Two-week exposures of rats to 10,000 ppm for 6 hours daily caused hepatic failure or marked liver damage (Trochimowicz, Moore, and Chiu 1977/Ex. 1-34). A series of 90-day exposures of rats and dogs to concentrations of 1000 and 5000 ppm dichloromonofluoromethane resulted in bilateral hair loss, cirrhosis, and excessive mortality in rats at both exposure levels; dogs exhibited weight loss at both levels, but mild liver changes were observed only at the 5000-ppm level (Trochimowicz, Lyon, Kelly, and Chiu 1977, as cited in ACGIH 1986/Ex. 1-3, p. 187). Another uncompleted study reported liver pathology in rats repeatedly exposed for 90 days at 500 ppm, and probable liver pathology from similar exposures to 200 ppm; no hepatic effects were observed after exposure to 50 ppm (Allied Chemical Company 1978, as cited in ACGIH 1986/Ex. 1-3, p. 187).
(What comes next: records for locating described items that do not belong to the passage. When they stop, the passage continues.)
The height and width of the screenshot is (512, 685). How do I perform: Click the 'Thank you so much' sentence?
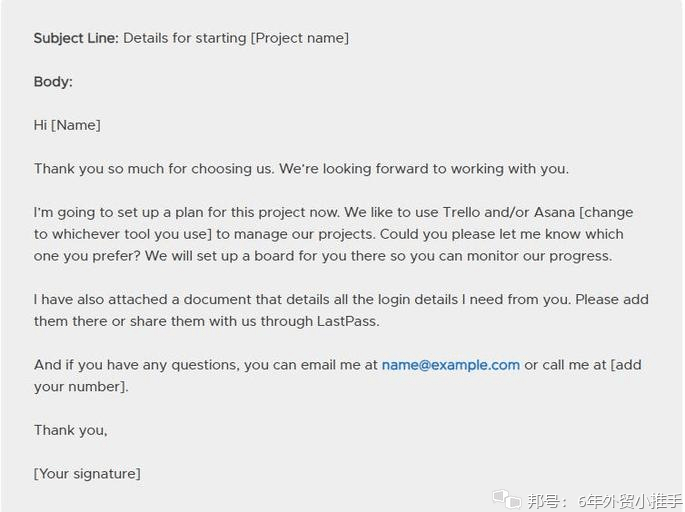tap(154, 169)
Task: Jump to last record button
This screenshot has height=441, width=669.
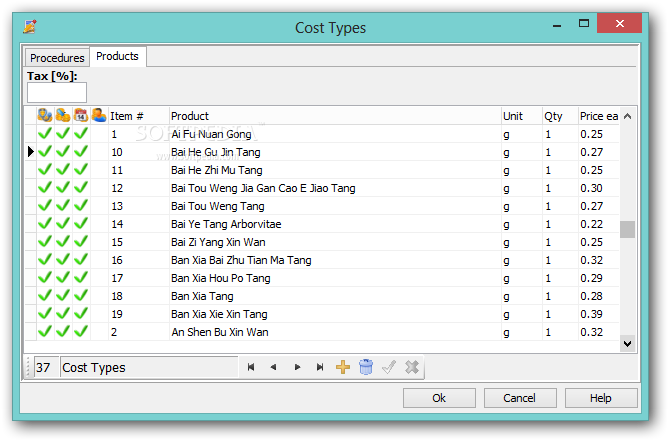Action: point(320,367)
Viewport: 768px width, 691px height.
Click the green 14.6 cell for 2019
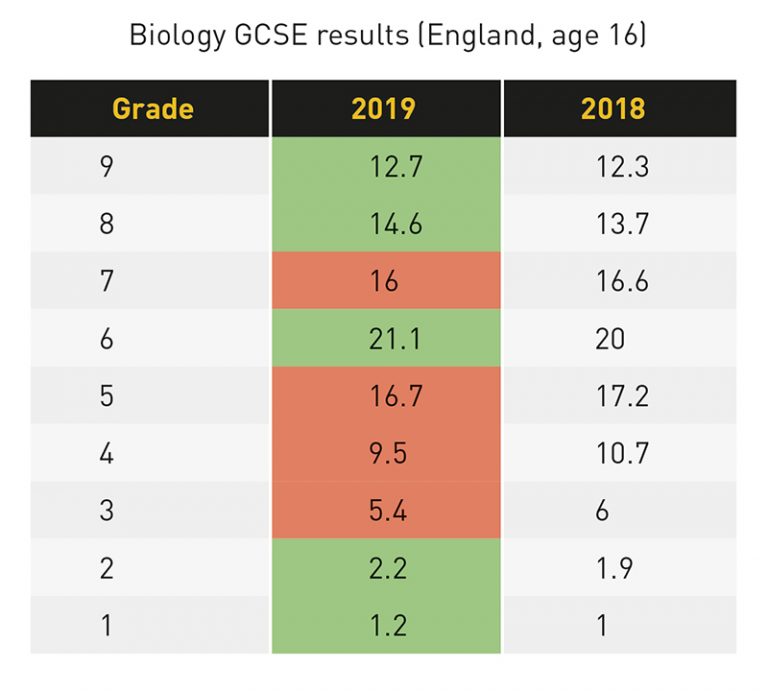[386, 223]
Two of 12 dogs exposed to 10,000 ppm FC-21 plus intravenous epinephrine developed serious arrhythmia (Mullin, as cited in ACGIH 1986/Ex. 1-3, p. 187). Dogs and monkeys (anesthetized) demonstrated tachycardia and hypotension after exposure to FC-21 at levels between 50,000 and 100,000 ppm; bronchoconstriction was observed at 25,000 ppm (Aviado and Smith 1975/Ex. 1-82; Belej and Aviado 1975/Ex. 1-462). Anesthetized mice exposed to a concentration of 100,000 ppm FC-21 showed arrhythmia and cardiac sensitization to epinephrine (Aviado and Belej 1974/Ex. 1-615). Pre-implantation loss has been reported in pregnant rats exposed to FC-21 at 10,000 ppm on days 6 through 15 of gestation (Belej and Aviado 1975/Ex. 1-462). OSHA received no comments other than NIOSH's on FC-21.
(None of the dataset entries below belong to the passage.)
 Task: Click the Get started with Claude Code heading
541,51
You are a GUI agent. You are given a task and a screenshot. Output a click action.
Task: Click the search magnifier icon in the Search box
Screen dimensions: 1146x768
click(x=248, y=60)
In the final rule, OSHA is establishing a TWA limit of 10 ppm for dichloromonofluoromethane. The Agency concludes that this limit will protect workers against the significant risks of hepatotoxic effects, cardiac sensitization, and narcosis associated with exposure to this substance. OSHA finds that these exposure-related effects constitute material impairments of health within the meaning of the Act.